Dalle scuole napoletane videospot contro la tossicodipendenza
28/05/2009, 11:05

Le scuole napoletane producono video spot contro la tossicodipendenza: con la premiazione dei tre vincitori si conclude domani il progetto nazionale ‘Perché no’ finanziato dal Ministero dell’Istruzione, della Ricerca e dell’Università e organizzato dall’Associazione Centro “La tenda” di Napoli con il ‘Centro italiano di Solidarietà” di Roma e il “Centro di Solidarietà” di Genova, al termine di un percorso formativo durato l’intero anno scolastico.

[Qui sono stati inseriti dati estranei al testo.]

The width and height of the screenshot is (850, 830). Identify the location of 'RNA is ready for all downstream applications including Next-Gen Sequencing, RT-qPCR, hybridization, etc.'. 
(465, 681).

Saranno cinque i videospot proiettati domani giovedì 28 maggio (dalle 11.00) presso l’Istituto Professionale St. Servizi Commerciali e Turistici “S. Rosa – F. Caracciolo”, realizzati dai giovani attori e registi delle scuole napoletane l’Istituto Professionale per i Servizi Commerciali “Giustino Fortunato”, Istituto Professionale Industria e Artigianato “Casanova”, dall’Istituto Professionale “Caracciolo – S. Rosa”, Liceo Scientifico Statale “R. Caccioppoli” e l’Istituto Tecnico Commerciale “Galiani”. Gli studenti sono stati impegnati a realizzare uno spot a favore della prevenzione dalle dipendenze utilizzando la ‘peer education’, un nuovo metodo di comunicare e relazionarsi. Gli elaborati, che verranno premiati nel corso della manifestazione di domani, sono stati visionati da un campione di studenti, in veste di giurati, estratto da alcune scuole secondarie di primo grado della città di Napoli, gli Istituti Comprensivi “Fava- Gioia”, “Lombardi- Montale”, “S. Novaro” e la Scuola Media Statale“S. Maria di Costantinopoli”. La giovane giuria ha avuto il compito di dare una propria opinione rispetto alle tre principali categorie, Miglior Spot, Miglior Sceneggiatura e Miglior Idea.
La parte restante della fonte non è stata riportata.